*Work to do:* Rewrite the entries that begin at the line containing "Given: Tap the" and run through the last entry, swapping "badge" for "label" and leaving everything else unchanged.

-- start --

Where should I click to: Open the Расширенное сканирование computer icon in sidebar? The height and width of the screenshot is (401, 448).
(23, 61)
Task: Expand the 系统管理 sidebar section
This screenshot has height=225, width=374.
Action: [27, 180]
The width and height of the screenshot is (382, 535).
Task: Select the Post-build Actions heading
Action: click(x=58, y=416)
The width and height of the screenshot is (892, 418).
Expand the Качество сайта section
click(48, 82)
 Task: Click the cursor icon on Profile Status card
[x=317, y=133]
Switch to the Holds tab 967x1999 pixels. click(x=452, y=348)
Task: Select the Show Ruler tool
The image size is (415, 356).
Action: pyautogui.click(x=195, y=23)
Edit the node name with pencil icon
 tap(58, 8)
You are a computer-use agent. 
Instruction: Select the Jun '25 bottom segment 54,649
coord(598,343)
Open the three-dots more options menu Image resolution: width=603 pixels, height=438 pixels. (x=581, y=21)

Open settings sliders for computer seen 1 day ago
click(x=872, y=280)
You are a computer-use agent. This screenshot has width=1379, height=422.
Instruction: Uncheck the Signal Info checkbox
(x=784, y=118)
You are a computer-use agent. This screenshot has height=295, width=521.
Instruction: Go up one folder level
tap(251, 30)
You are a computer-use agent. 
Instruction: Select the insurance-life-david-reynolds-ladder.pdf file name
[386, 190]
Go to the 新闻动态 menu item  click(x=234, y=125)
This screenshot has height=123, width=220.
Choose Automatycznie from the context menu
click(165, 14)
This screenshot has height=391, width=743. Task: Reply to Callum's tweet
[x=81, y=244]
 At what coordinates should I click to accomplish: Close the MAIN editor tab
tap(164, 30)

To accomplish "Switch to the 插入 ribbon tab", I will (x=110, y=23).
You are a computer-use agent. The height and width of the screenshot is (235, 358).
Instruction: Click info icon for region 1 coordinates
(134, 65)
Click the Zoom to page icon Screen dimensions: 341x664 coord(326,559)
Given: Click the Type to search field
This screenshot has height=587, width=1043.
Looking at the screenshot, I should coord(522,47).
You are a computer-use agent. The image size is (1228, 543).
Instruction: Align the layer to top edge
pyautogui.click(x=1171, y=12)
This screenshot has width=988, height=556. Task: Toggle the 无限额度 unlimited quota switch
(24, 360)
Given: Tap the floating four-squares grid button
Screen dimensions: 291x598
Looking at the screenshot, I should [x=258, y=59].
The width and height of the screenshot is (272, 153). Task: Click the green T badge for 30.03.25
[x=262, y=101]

-- end --

*Result of the exercise:*
Given: Tap the floating four-squares grid button
Screen dimensions: 291x598
Looking at the screenshot, I should [x=258, y=59].
The width and height of the screenshot is (272, 153). Task: Click the green T label for 30.03.25
[x=262, y=101]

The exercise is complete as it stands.